The festival aspect of TAZ, his emphasis on (data) piracy, the Islands in the Net, the flirt with luddism, all these elements have never played such an important role, expect for the concept of psychic nomadism, which was used to describe the feeling of hours long surfing the Web. The TAZ, as it became operational within the first phase of the hype (1993-96) became attached to a libertarian agenda, to which the anarchist author of TAZ only had loose ties. The image of the Internet as a TAZ attracted a certain type of young and creative content producers who had no secure position within the regular media industry. This diffuse group of early adopters had a strong interest in interface design and understood their historical mission of paving the road, in the hope of cashing in somewhere later on in the process. With no payment systems in place, little bandwidth, and only a tiny audience, the idea of “freedom” was one of the main attractions to get involved. Freedom defined as autonomy switched back and forth between, on the one hand, a post-leftist agenda of social change, criticizing the notions of revolution and its reformist version of the Long March through the institutions (in this case old broadcast media), and, on the other, the hippie outlaw agenda of being left alone by society, the state and its laws. A curious mix between Toni Negri and Ayn Rand, with elements of both J.S. Mill and Kropotkin.

:: Exercise requirements ::
1 > Rewrite the paragraph beginning "The festival aspect of TAZ" from the passage on TAZ and the early Internet more briefly, keeping its main facts.
2 > Carry on the passage about TAZ and the early Internet, starting right after its final sentence.

:: Dataset excerpt ::
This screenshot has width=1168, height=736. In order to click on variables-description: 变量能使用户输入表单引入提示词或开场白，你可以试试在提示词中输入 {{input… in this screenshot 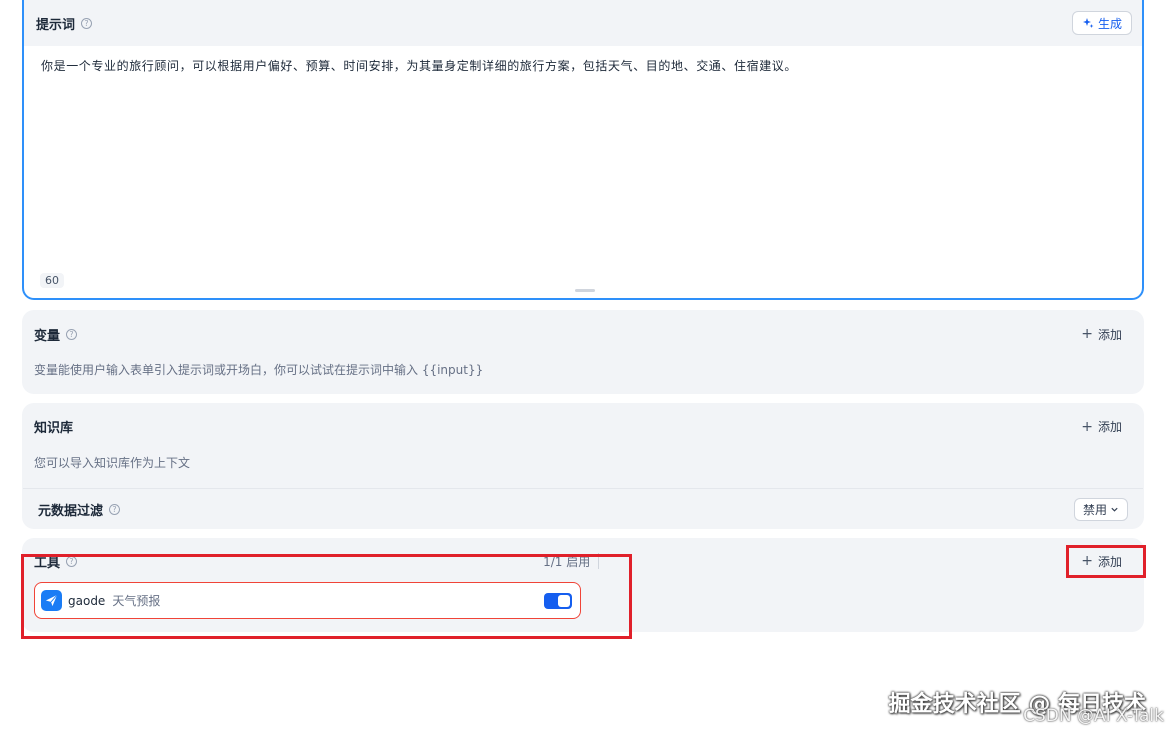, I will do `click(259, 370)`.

:: Answers to the exercise ::
1 > Except for psychic nomadism, which described the feeling of surfing the Web for hours, the festival aspect of TAZ, its emphasis on (data) piracy, the Islands in the Net and the flirt with luddism never played a major role. In the first phase of the hype (1993–96), TAZ became attached to a libertarian agenda that its anarchist author had only loose ties to. The image of the Internet as a TAZ attracted young, creative content producers who had no secure place in the regular media industry. These early adopters were strongly interested in interface design and saw their mission as paving the road, hoping to cash in later. With no payment systems, little bandwidth and a tiny audience, "freedom" was one of the main attractions. Freedom as autonomy moved between two agendas. One was a post-leftist agenda of social change that criticized revolution and its reformist version, the Long March through the institutions (here, old broadcast media). The other was a hippie outlaw agenda of being left alone by society, the state and its laws. The result was a mix of Toni Negri and Ayn Rand, with elements of J.S. Mill and Kropotkin.

2 >
At the turn of the millennium, this particular history of the nineties only seems to provoke feelings of nostalgia for a time when Gibson, Sterling, and Virtual Reality were still secret passwords. The now-contained Internet is here to stay, and will transcend into an amorphic form of allmightiness. As far as autonomy is concerned, the image of www.ghosttowns pups up, abandoned home pages, boring avatars, broken links, switched-off servers, controlled communities, overspammed lists, and newsgroups… The freedom is there, but no one cares, let alone will be able to find the counterinformation through the corrupted portals and search engines. And the zone? The animated debates during the nineties over the nature of virtuality and the ways in which it leaves behind the real have been tempered by the sheer speed and violence of the way in which computer networks are now pervading all aspects of life, including the resistance to global capitalism (see WTO/Seattle, December 1999). We could therefore easily state that TAZ was been boiled down to a late eighties concept for Internet plus rave parties. The restless souls however can easily jump over this tragic reading of the history of ideas, and open other chapters full of yet unkown, unlikely futures.